CREATE TABLE Sales (
sale_id SERIAL,
is_business INT NOT NULL, -- 1 for corporate, 0 for personal
sku VARCHAR(20), -- only for corporate
paypal_id VARCHAR(20), -- mandatory but only for personal
CONSTRAINT CHECK (is_business = 0 AND paypal_id IS NOT NULL)
);
I think the choice of having these fields is not going to hurt you today and would be the choice I would go for. just remember that as your database evolves you may need to make the decision to refactor to 2 separate tables, (if you need more fields)
There are some who insist that inapplicable fields should never be allowed, but I think this is one of those rules that someone wrote in a book and now we're all supposed to follow it without questioning why. In the case you're describing, a single table sounds like the simple, intelligent solution.
I would certainly not create two tables. Then all the common fields would be duplicated, and all your queries would have to join or union two tables. So the real question is, One table or three. But you seem to realize that.

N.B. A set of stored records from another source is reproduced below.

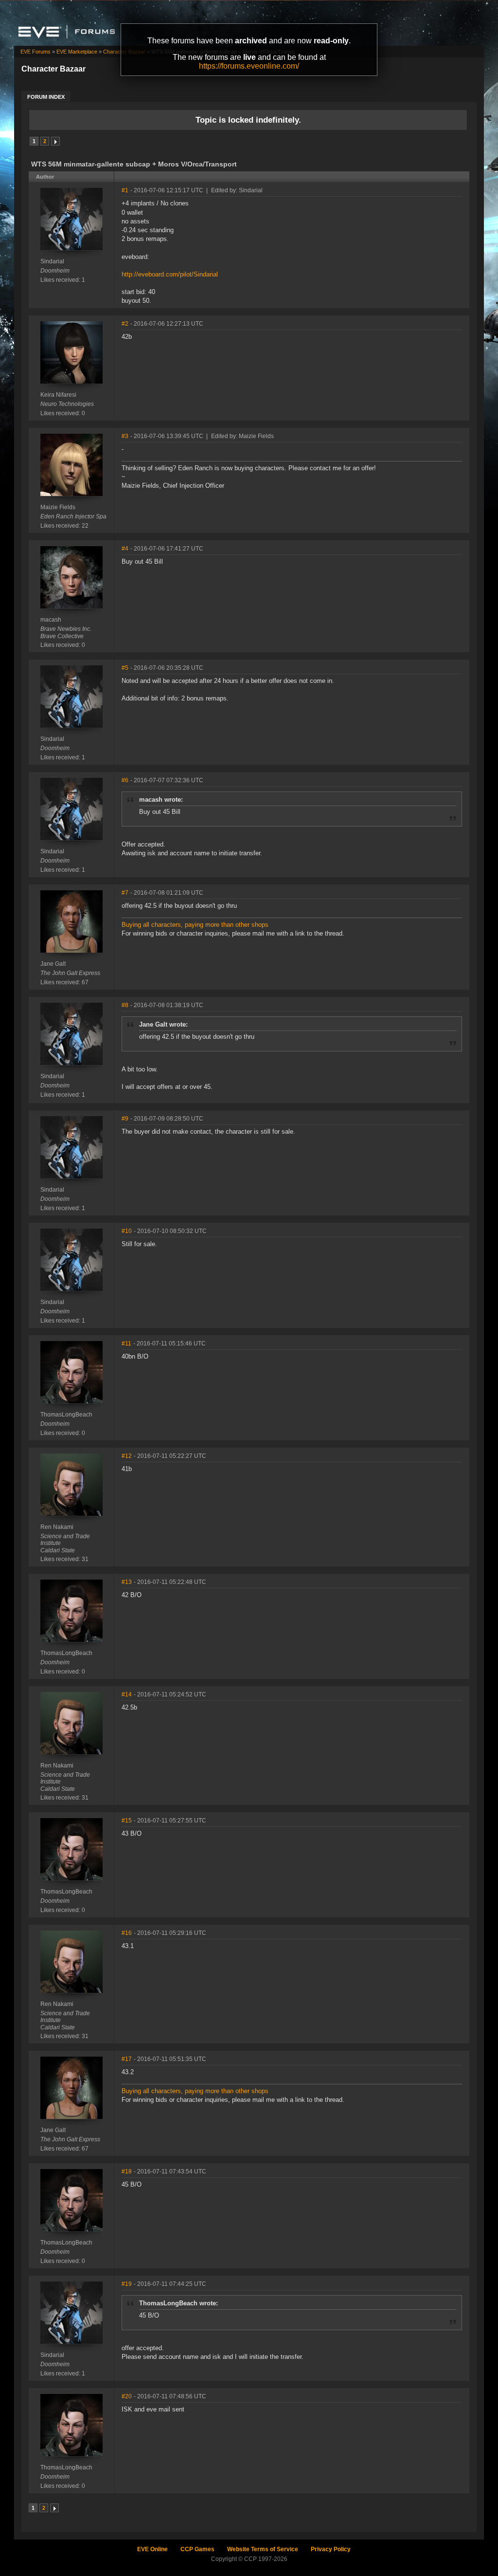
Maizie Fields (57, 507)
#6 (125, 780)
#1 (125, 190)
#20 (127, 2396)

You didn't clarify what the additional fields are. If the presence or absence of one field implies the record type, then I sometimes use that fact as the record type indicator rather than creating a redundant type. Like, if the only difference between a "personal sale" and a "business sale" is that a business sale has a foreign key for a company filled in, then you could simply state that you define a business sale as one with a company filled in, and no ambiguity is possible. But if the situation gets even slightly more complicated, this can be a trap: I've seen applications that say if a is null and b=c d / 7 = then it's record type A, else if b is null and etc etc. If you can't do it with one test on one field, forget it and put in a record type field.
You can always enforce consistency with code or constraints.
I worry a lot more about redundant data creating consistency problems then inapplicable fields. Redundant data creates all sorts of problems. Data inapplicable to a record type? In the worst case, just ignore it. If it's a "personal sale" and somehow a company got filled in, ignore it or null it out on sight. Problem solved.
If there are two distinct entities, "Personal Sales" and "Company Sales", then perhaps you ought to have two tables to represent those entities?
News flash: the DB cannot prevent 100% of corrupt data now matter which way you cut it. So far you have only considered what I call level 1 corruption (level 0 corruption is essentially what would happen if you wrote garbage over your database with a hex editor).
I have yet to see a database that could prevent level 2 corruption (syntactically correct records but when taken as a whole mean something perverse).
The PRO for keeping all fields in one table is that you get rid of JOIN's which makes your queries faster.
The CONTRA is that your table grows larger which makes your queries slower.
Which one impacts you more, totally depends on your data distribution and which queries you issue most often.
In general, splitting is better for OLTP systems, joining is better for data analysis (that tends to scan the tables).
Let's imagine 2 scenarios:
Split fields. There are 1,000,000 rows, the average row size is 20 bytes, the split field is filled once per 50 rows (i. e. 20,000 records in the split table).
We want to query like this:
SELECT SUM(mainfield + COALESCE(splitfield, 0))
FROM maintable
LEFT JOIN
splittable
ON splitid = mainid
This will require scanning 20,000,000 bytes and nested loops (or hash lookups) to find 10,000 records.
Each hash lookup is roughly equivalent to scanning 10 rows, so the total time will be equivalent of scanning 20,000,000 + 10 * 20,000 * 20 = 24,000,000 bytes
Joined fields. There are 1,000,000 rows, the average row size is 24 bytes, so the query will scan 24,000,000 bytes.
As you can see, the times tie.
However, if either parameter changes (field is filled more often or more rarely, the row size is more or less, etc), one or another solution will become better.